++++ Data shown

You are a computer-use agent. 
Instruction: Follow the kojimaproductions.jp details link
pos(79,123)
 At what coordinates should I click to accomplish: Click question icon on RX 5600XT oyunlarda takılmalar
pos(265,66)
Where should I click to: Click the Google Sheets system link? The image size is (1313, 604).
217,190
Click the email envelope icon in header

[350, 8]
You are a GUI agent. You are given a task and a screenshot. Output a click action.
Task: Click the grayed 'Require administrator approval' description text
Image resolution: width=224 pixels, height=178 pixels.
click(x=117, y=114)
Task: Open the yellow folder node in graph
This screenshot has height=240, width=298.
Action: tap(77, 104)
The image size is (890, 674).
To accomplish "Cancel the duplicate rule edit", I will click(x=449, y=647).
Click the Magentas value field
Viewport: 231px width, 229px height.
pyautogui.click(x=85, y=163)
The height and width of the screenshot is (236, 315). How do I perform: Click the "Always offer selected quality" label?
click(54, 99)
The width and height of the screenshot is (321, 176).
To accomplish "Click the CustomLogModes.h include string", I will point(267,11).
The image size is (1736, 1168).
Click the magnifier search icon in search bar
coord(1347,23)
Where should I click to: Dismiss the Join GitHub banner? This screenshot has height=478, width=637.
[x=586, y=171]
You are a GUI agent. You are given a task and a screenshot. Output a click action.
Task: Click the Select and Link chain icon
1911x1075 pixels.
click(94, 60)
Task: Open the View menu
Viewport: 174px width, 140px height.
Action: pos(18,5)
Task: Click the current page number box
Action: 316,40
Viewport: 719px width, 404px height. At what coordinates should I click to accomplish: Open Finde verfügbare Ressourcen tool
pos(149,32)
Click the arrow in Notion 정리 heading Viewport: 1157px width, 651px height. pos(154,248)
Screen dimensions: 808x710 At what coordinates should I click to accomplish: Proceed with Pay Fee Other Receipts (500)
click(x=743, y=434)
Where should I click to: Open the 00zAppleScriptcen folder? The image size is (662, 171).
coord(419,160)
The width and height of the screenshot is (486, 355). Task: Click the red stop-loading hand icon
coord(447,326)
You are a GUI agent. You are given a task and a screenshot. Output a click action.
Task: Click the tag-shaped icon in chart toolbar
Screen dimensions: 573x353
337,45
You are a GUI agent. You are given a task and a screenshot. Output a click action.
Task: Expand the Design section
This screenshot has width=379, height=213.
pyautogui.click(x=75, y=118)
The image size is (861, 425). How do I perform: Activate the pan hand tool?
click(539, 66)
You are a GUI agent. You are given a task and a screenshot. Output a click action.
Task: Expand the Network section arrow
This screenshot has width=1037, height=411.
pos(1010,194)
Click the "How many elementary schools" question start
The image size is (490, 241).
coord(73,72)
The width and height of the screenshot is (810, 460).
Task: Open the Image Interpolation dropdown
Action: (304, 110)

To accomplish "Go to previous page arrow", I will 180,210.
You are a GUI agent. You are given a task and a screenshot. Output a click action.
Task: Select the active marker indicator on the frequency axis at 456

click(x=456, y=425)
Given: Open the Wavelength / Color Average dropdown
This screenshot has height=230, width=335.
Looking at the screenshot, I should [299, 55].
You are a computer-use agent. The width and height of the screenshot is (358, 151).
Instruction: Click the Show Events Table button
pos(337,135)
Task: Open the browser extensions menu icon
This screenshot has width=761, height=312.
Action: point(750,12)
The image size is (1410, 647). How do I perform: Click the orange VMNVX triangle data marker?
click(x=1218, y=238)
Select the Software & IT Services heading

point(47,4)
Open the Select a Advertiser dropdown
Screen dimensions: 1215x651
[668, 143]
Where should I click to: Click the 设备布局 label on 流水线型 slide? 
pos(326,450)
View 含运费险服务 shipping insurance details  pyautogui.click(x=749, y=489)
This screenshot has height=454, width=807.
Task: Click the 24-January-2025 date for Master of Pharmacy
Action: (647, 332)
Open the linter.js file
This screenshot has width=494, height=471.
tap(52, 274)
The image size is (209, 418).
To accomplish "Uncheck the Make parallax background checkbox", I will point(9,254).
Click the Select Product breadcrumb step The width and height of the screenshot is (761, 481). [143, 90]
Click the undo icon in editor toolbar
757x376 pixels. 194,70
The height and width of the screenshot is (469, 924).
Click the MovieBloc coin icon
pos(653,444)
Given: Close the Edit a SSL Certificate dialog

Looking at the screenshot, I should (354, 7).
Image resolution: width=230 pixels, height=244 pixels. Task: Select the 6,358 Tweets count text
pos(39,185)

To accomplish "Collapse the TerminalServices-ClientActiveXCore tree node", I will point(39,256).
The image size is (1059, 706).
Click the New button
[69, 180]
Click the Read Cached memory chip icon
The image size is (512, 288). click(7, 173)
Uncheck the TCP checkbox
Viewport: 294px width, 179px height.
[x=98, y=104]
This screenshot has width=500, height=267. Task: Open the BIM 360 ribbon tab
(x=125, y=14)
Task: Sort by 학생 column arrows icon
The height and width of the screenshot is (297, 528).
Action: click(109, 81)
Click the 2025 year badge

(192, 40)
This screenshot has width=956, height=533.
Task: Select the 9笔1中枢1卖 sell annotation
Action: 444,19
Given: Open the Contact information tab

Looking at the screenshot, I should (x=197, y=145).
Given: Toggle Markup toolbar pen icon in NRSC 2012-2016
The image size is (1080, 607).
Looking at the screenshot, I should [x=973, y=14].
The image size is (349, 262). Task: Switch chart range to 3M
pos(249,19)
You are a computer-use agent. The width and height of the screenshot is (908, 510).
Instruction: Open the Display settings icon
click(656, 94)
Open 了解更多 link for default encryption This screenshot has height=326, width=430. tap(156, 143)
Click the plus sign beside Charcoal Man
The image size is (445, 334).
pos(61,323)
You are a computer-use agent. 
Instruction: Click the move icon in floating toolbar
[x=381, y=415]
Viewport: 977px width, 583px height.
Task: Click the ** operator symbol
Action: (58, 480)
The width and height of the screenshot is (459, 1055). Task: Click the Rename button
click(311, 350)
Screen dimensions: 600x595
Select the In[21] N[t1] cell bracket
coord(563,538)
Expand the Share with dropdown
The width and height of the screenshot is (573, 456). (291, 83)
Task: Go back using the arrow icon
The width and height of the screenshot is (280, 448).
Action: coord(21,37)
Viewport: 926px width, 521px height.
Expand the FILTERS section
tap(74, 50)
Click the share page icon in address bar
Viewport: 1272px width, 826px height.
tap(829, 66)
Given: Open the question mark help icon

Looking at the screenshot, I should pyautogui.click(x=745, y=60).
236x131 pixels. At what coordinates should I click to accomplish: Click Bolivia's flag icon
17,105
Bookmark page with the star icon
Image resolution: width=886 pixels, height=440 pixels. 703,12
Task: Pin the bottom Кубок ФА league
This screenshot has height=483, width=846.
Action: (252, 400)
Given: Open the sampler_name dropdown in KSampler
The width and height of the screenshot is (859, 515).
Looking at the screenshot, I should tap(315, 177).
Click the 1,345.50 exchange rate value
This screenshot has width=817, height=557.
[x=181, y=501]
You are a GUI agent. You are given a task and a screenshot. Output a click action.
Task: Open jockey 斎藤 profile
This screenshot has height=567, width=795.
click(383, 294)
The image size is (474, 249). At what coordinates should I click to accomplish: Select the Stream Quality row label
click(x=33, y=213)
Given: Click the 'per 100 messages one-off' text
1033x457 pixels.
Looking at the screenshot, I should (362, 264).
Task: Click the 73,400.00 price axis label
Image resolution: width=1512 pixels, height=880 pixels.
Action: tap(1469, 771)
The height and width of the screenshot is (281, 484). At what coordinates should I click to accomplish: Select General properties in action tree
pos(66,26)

++++++++

Update the lines from the line with "Click the undo icon in editor toolbar" up to and including the line with "Looking at the screenshot, I should (x=197, y=145)." by changing "checkbox" to "check box". Keep everything else the same and return only those lines.

Click the undo icon in editor toolbar
757x376 pixels. 194,70
The height and width of the screenshot is (469, 924).
Click the MovieBloc coin icon
pos(653,444)
Given: Close the Edit a SSL Certificate dialog

Looking at the screenshot, I should (354, 7).
Image resolution: width=230 pixels, height=244 pixels. Task: Select the 6,358 Tweets count text
pos(39,185)

To accomplish "Collapse the TerminalServices-ClientActiveXCore tree node", I will point(39,256).
The image size is (1059, 706).
Click the New button
[69, 180]
Click the Read Cached memory chip icon
The image size is (512, 288). click(7, 173)
Uncheck the TCP check box
Viewport: 294px width, 179px height.
[x=98, y=104]
This screenshot has width=500, height=267. Task: Open the BIM 360 ribbon tab
(x=125, y=14)
Task: Sort by 학생 column arrows icon
The height and width of the screenshot is (297, 528).
Action: click(109, 81)
Click the 2025 year badge

(192, 40)
This screenshot has width=956, height=533.
Task: Select the 9笔1中枢1卖 sell annotation
Action: 444,19
Given: Open the Contact information tab

Looking at the screenshot, I should (x=197, y=145).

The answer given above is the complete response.